Como sugerem os autores, possibilitar momentos de diálogo entre os alunos e entre os grupos de atividade, pode contribuir para o desenvolvimento de outras atitudes e valores fundamentais para a formação cidadã dos alunos como a cooperação, a comunicação, a argumentação, o respeito, a relação de consenso e, ainda, favorece o foco ambiental com a redução de possíveis resíduos e consumo de reagentes.

Nas palavras de Marcondes (2008, p. 73),

Essa maior dialogicidade é importante no processo de ensino-aprendizagem, pois os alunos manifestam suas ideias, suas dificuldades conceituais e seus entendimentos. O professor tem a oportunidade de acompanhar o desenvolvimento de seus alunos, podendo, nesse processo, redirecionar ou refazer percursos que facilitem a aprendizagem. As inter-relações de conteúdos e de conhecimentos científicos, sociais, políticos que se procuram estabelecer, bem como as reflexões provocadas, contribuem para o desenvolvimento de competências nos estudantes, tais como a argumentação, o enfrentamento de situações, o controle de variáveis, de trabalho em grupo e outras competências importantes para a vida adulta, tanto no mundo do trabalho quanto na sociedade.

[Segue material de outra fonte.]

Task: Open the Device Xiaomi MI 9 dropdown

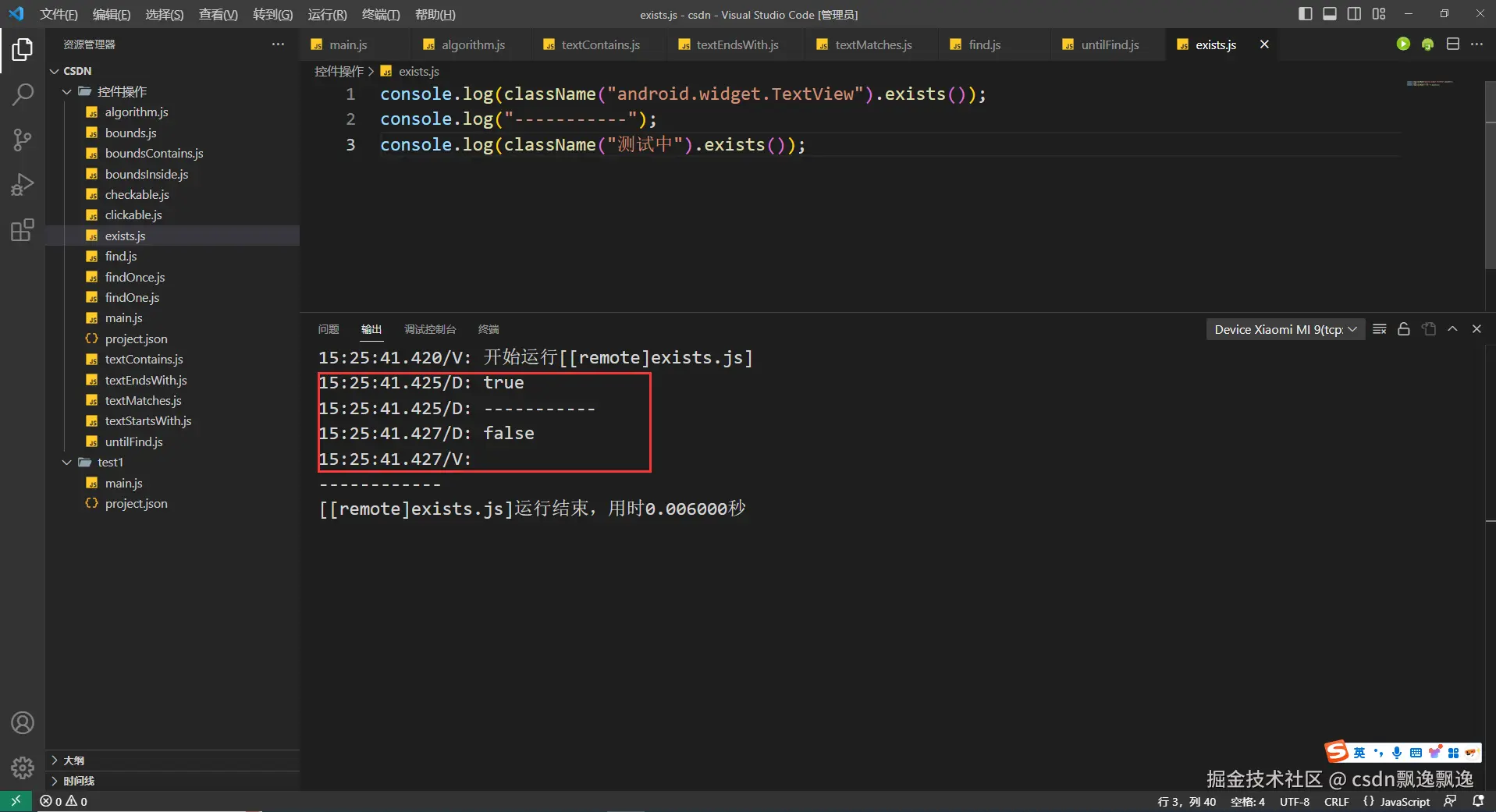Action: click(x=1285, y=329)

Fica evidente que o diálogo pode agregar muitas oportunidades de aprendizagens ao processo de ensino por meio das atividades experimentais. Firme e Galiazzi (2014) afirmam que sua importância vai além da construção de argumentos pelos alunos, proporcionando a interlocução com autores, com outros professores e com a comunidade, que pode ser divulgada pela leitura e escrita, socializando, assim, os resultados de sua atividade.

No mais, “expor os resultados das atividades experimentais ao grande grupo pode possibilitar a discussão crítica, ao mesmo tempo em que é um reconhecimento tácito ou explícito de que o outro tem algo a dizer”, como descreve Gonçalves (2009, p. 93).

No que se refere à sistematização dos conceitos apresentados pelo fenômeno, Oliveira (2010) considera importante ser realizado o desenvolvimento da escrita científica com a orientação do professor, sendo inicialmente necessário o

fornecimento de informações sobre as características de textos científicos, orientado por modelos como, por exemplo, de relatório.

O registro escrito pelos alunos sobre as transformações do fenômeno torna-se fundamental para que ampliem sua atenção e observação sobre as etapas da atividade, ultrapassando a mera orientação da experimentação por roteiros pré- estabelecidos que restringe análises e questionamentos dos alunos. Essa etapa da atividade experimental possibilita organizar as observações e percepções dos alunos sobre o fenômeno, sistematizando-os aos conceitos interdisciplinares, numa construção coletiva, potencializando sua riqueza de concepções e informações.

Como se pode observar, os estudos sobre ensino mostram a necessidade de uma ação docente diferenciada, em que se promova reflexões sobre os impactos da ciência e da tecnologia na sociedade de forma interdisciplinar e contextualizada, dialogando, promovendo a construção do conhecimento com atitudes proativas dos estudantes, a fim de que tomem decisões conscientes e responsáveis pautadas em princípios éticos, sociais e ambientais.

Todavia, apesar da legislação estabelecer que isso aconteça, estudos9 mostram que isso ainda não vem acontecendo na maioria das escolas públicas do Paraná, e que muito se deve à formação inicial do docente que, muitas vezes, são pautadas numa formação tradicional, sendo tal postura reforçada na maioria dos cursos de formação continuada.

Assim, com o intuito de colaborar para vencer esta “tradição”, entendemos que uma formação continuada no enfoque CTS pode colaborar em muito para mudar esse perfil e, dentre as várias estratégias didáticas para experimentação10, escolhemos as atividades experimentais investigativas.